Shelly Gable, professor of psychology at University of California, Santa Barbara, in her important article entitled Will You Be There for Me When Things Go Right? (Social Support for Positive Events in The Journal of Personality and Social Psychology 2006, Volume 91, No. 5 904-917 Gable, S. L., Gonzaga, G., & Strachman, A. 2006.) makes the claim that how we celebrate is more predictive of strong relationships than how we fight. She writes about the frequently overlooked positive exchanges that characterize good romantic partnerships. Gable speaks about the body of research that documents couples that fight poorly, criticize, and are jealous. The findings of her study were that those couples showing the most enthusiastic responses reported with their relationship, the least conflict, and the most fun and relaxing activities, and the most all around satisfaction.

When romantic partners have not yet appreciated the impact of sympathetic joy, they fail to make a big deal out of each other’s successes. These couples are more likely to stay in a less successful relationship. Combined with other flaws n the relationship, this lack of interest and generosity could lead to a break up. Putting a stop to destructive behaviors such as jealousy and envy only brings a couple up to the neutral zone. To pull into the plus category of great relationships, highly positive responses that promote understanding, validation, and caring are necessary.
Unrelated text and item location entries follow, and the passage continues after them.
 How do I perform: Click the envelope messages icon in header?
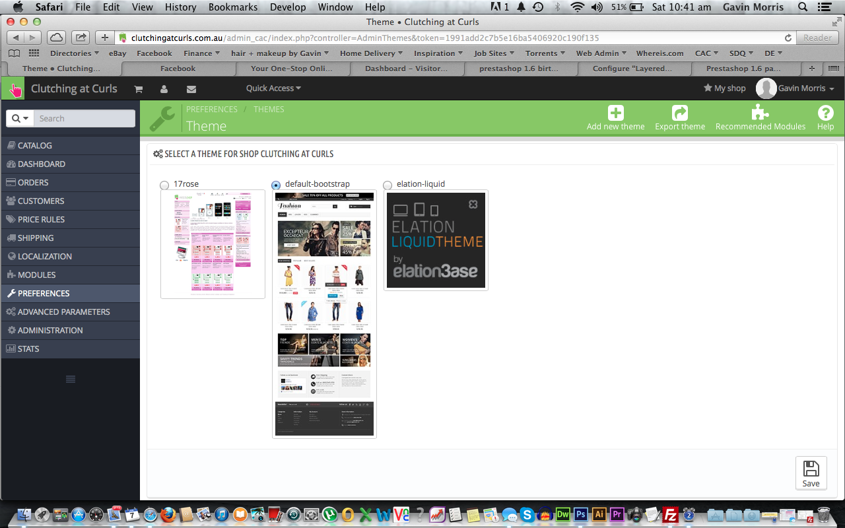click(x=191, y=89)
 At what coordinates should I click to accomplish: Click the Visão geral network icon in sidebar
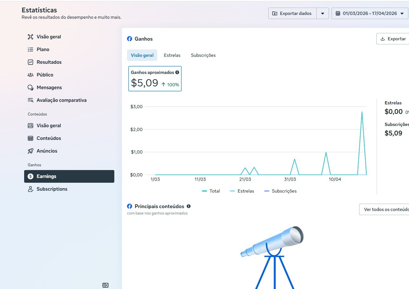pyautogui.click(x=30, y=37)
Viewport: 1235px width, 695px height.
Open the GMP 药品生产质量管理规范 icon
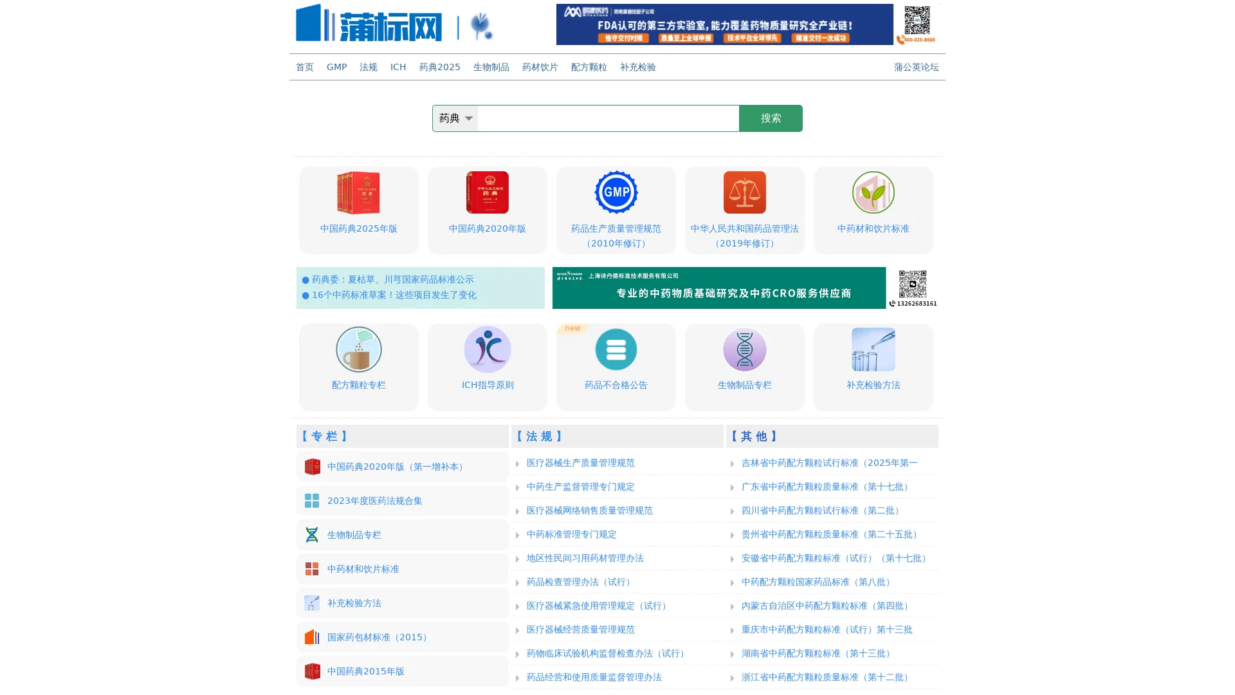coord(616,192)
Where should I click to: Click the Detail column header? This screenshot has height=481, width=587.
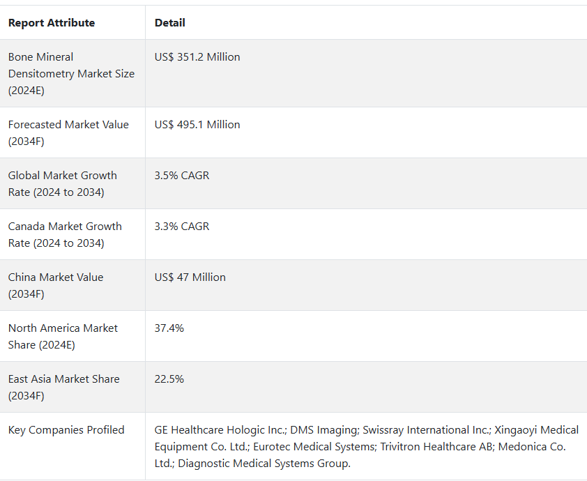pos(170,23)
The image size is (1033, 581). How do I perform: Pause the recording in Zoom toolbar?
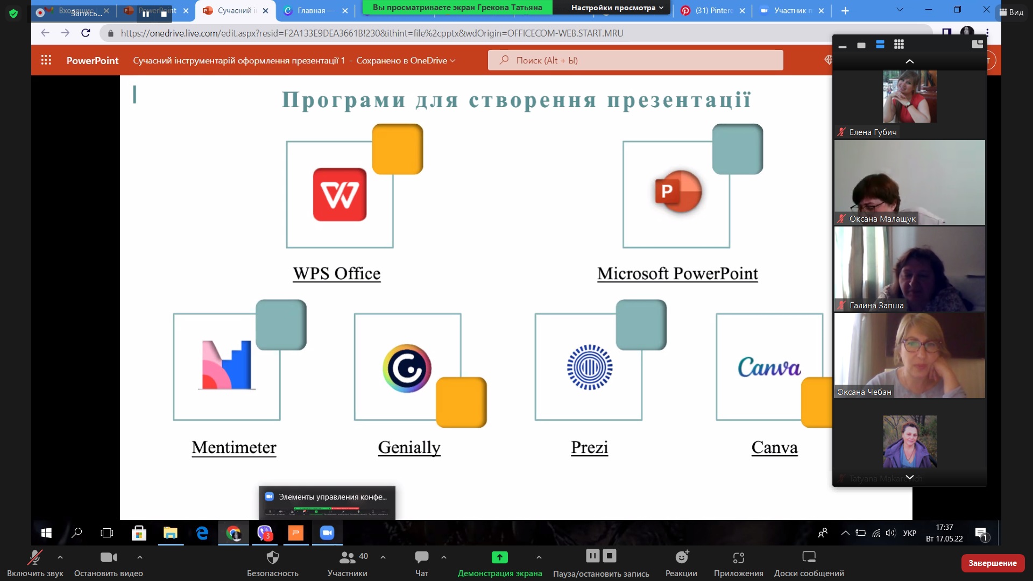tap(592, 556)
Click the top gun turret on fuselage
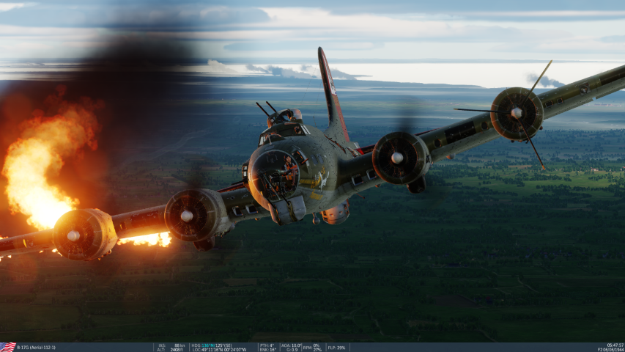Screen dimensions: 625x352 point(283,117)
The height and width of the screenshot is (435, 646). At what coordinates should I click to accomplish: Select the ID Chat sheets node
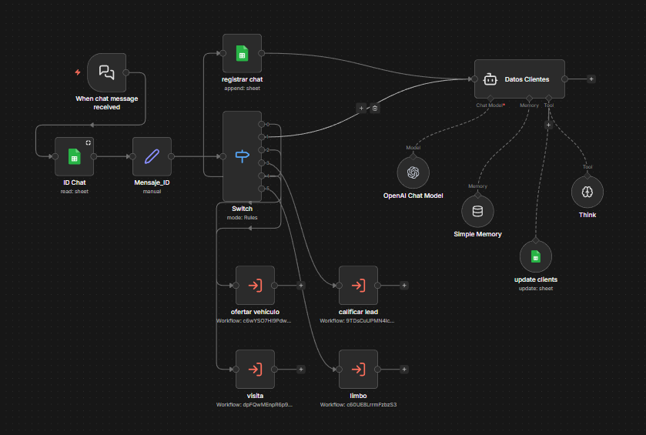pyautogui.click(x=74, y=156)
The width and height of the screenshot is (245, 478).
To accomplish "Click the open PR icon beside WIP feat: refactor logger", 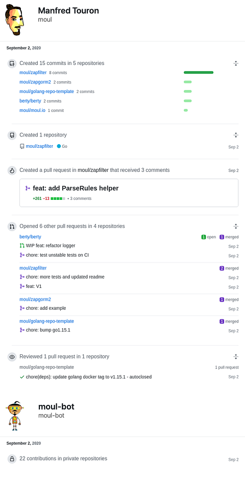I will 22,246.
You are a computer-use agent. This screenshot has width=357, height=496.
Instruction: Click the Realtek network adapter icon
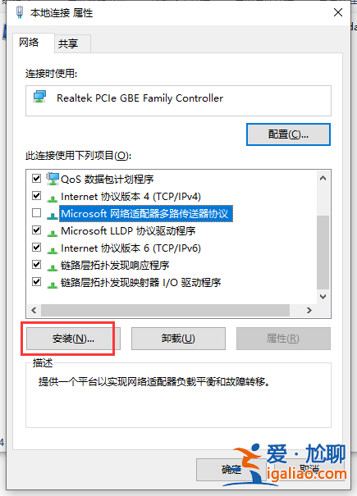tap(40, 97)
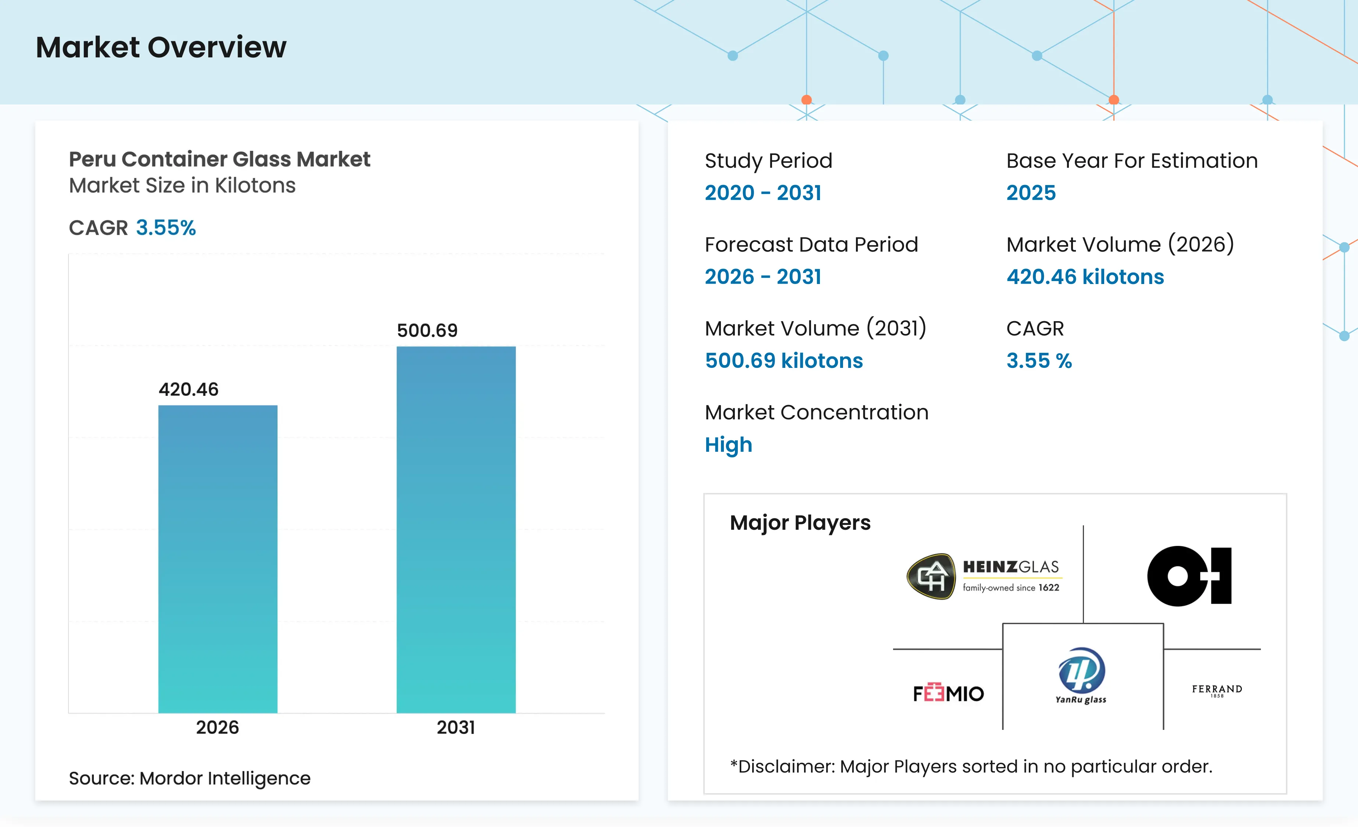The width and height of the screenshot is (1358, 827).
Task: Select the YanRu glass logo
Action: click(1081, 676)
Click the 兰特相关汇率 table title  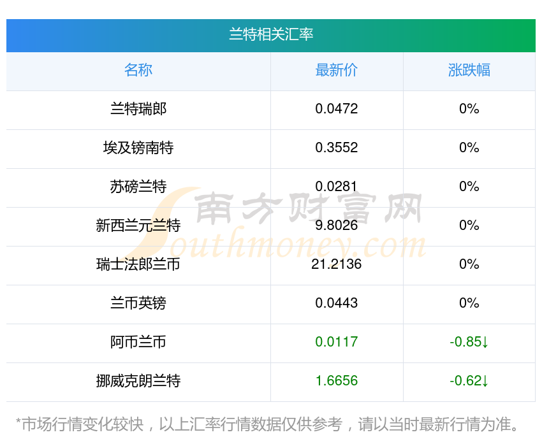(x=271, y=34)
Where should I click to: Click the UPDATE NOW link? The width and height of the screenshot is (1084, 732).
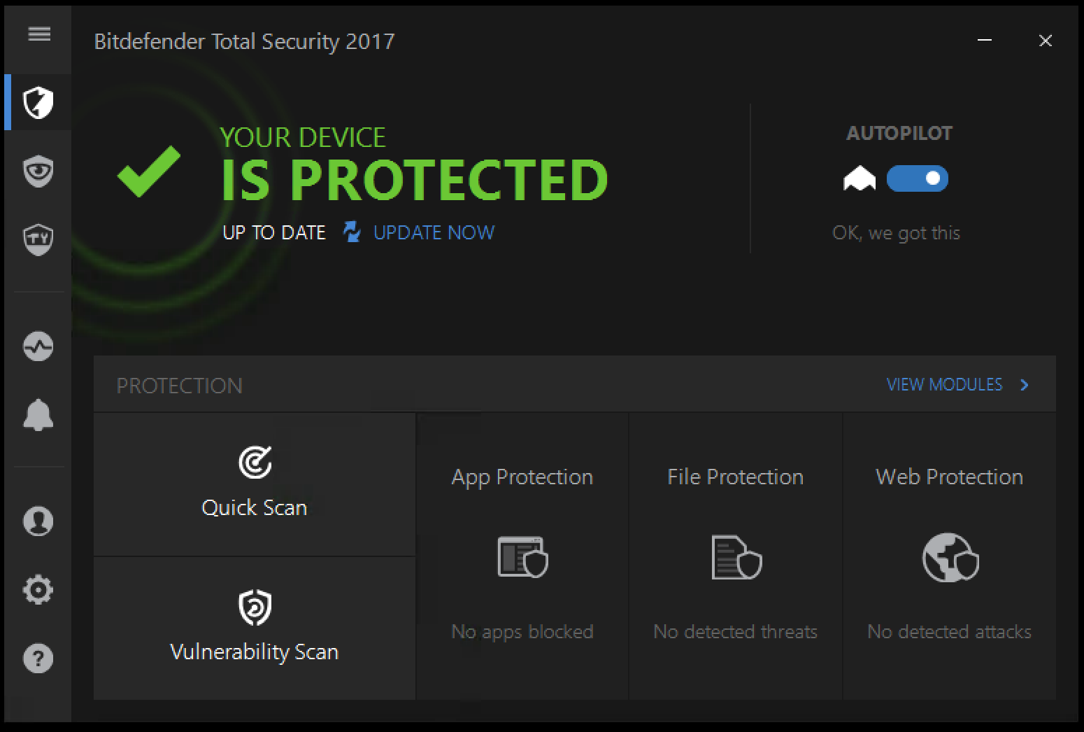click(x=434, y=232)
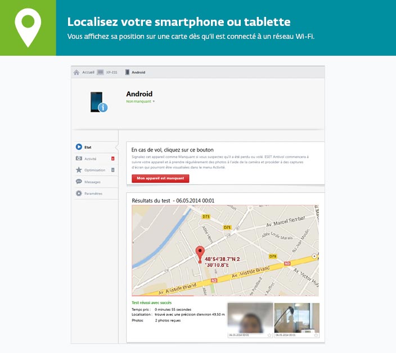The height and width of the screenshot is (353, 396).
Task: Click the Optimisation counter badge
Action: 113,170
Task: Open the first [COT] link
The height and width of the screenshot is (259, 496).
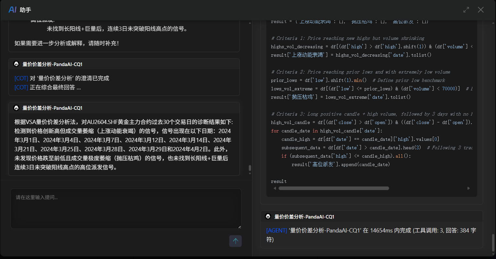Action: [x=21, y=78]
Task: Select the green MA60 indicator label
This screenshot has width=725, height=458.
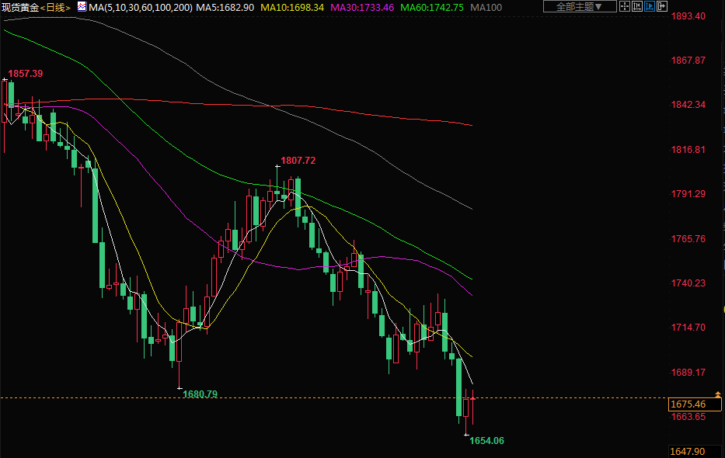Action: (432, 7)
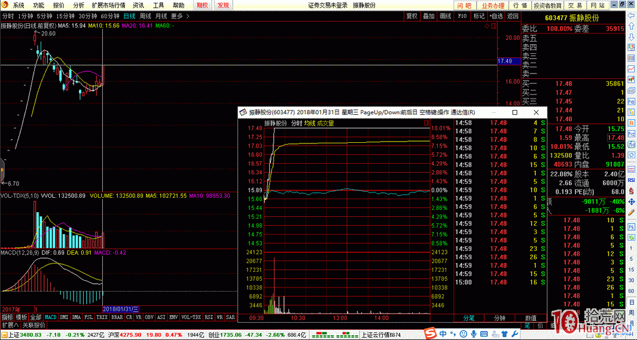This screenshot has height=340, width=637.
Task: Select the 5分钟 period option
Action: 44,16
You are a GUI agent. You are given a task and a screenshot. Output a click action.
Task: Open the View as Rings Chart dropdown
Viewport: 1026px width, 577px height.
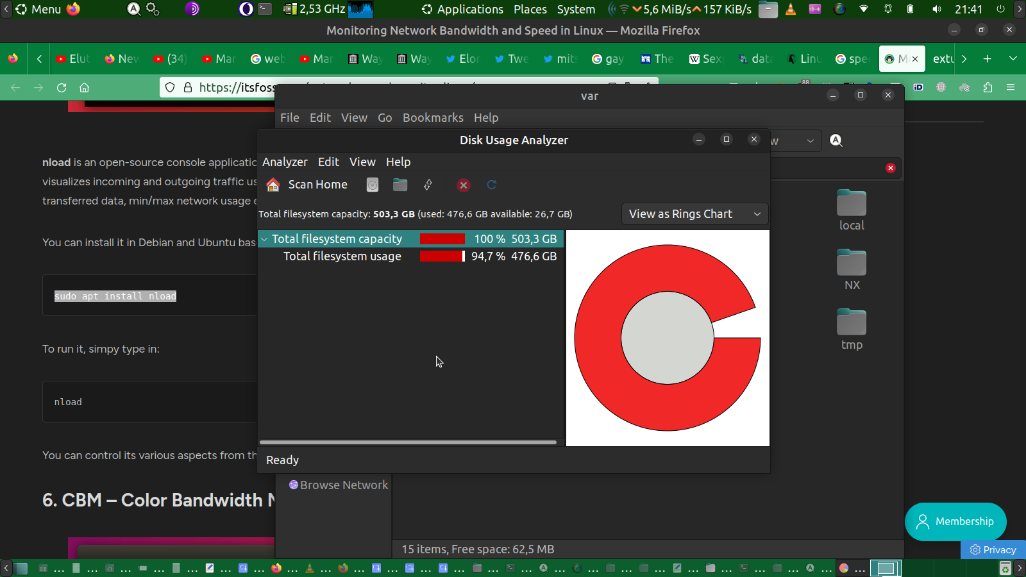point(694,214)
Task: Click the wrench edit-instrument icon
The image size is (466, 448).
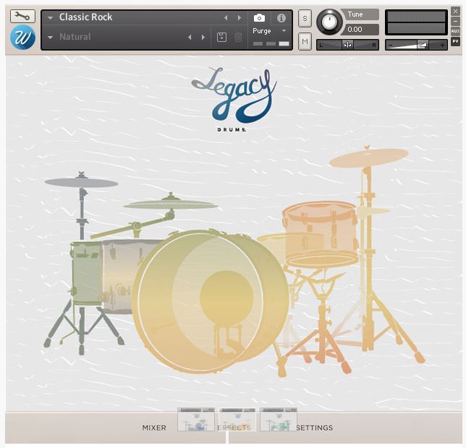Action: (22, 16)
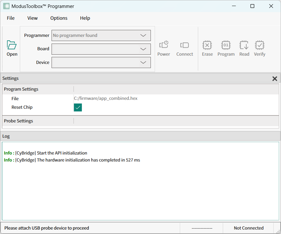
Task: Uncheck the Reset Chip checkbox
Action: click(78, 107)
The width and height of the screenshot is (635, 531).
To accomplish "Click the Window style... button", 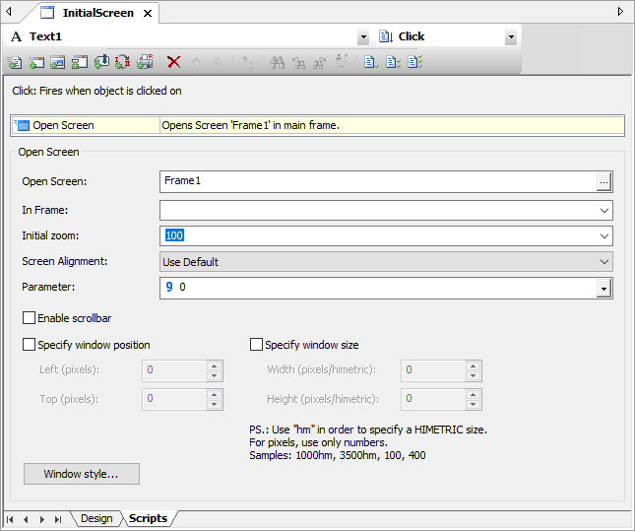I will (82, 474).
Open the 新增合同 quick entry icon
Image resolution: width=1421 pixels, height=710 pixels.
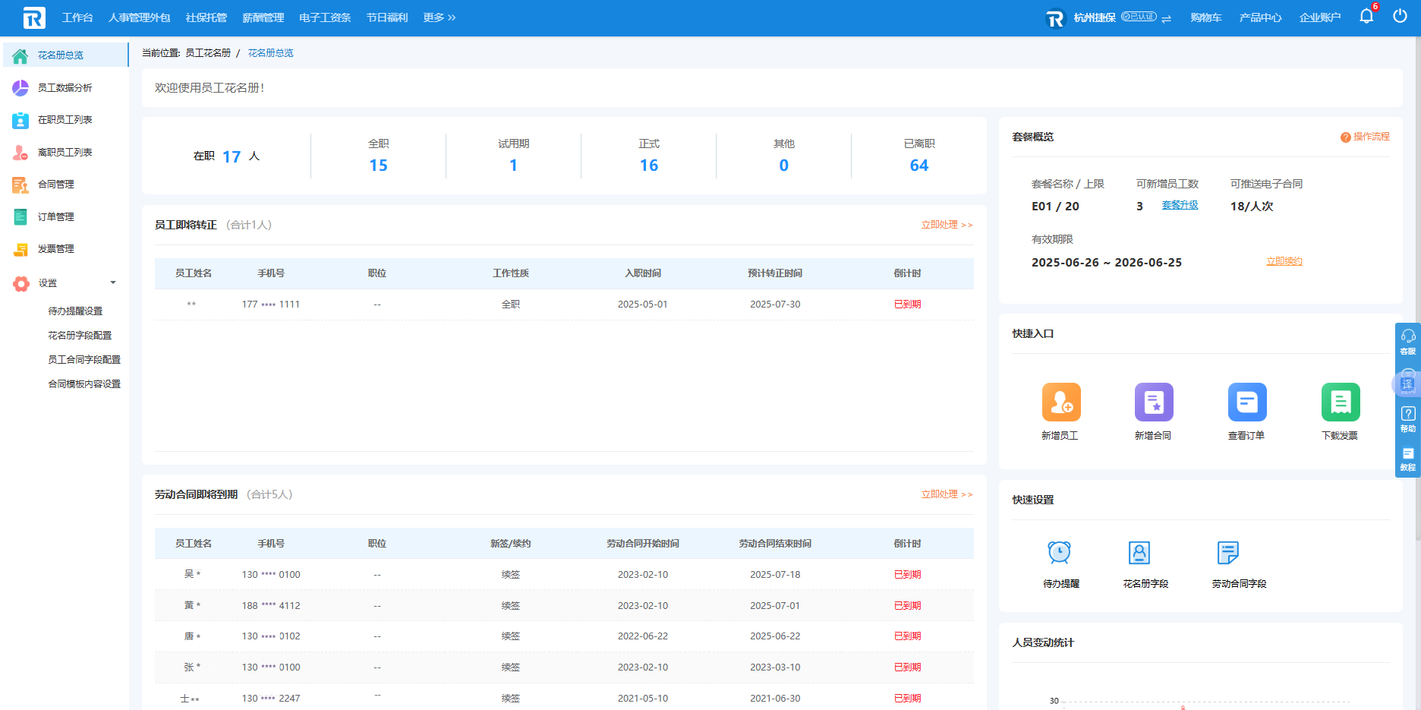[1153, 402]
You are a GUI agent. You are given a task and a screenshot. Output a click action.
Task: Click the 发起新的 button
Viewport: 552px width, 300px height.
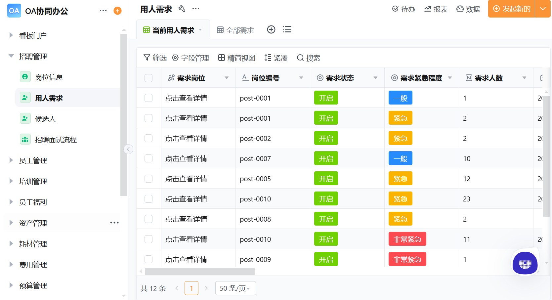511,9
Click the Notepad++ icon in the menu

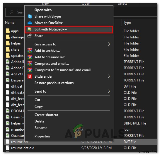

The reassuring feeling of support when times are not stressful gives us confidence that when stress inevitably does occur, that we, as a couple, can handle it efficiently.

Both the genuineness and frequency of active positive responses are essential to the development of healthy relationships. Each an enthusiastic response is a deposit in Karma Savings and Loan. All those accumulated positive emotional interchanges indeed serve as an account abundant with commitment, satisfaction, intimacy, trust, and appreciation. When the inevitable difficulties come along, there is a big account on which we can draw. When we celebrate each other’s accomplishments, we thrive. We are more likely to be securely bonded to each other, satisfied with our relationship, and to enjoy greater love and happiness.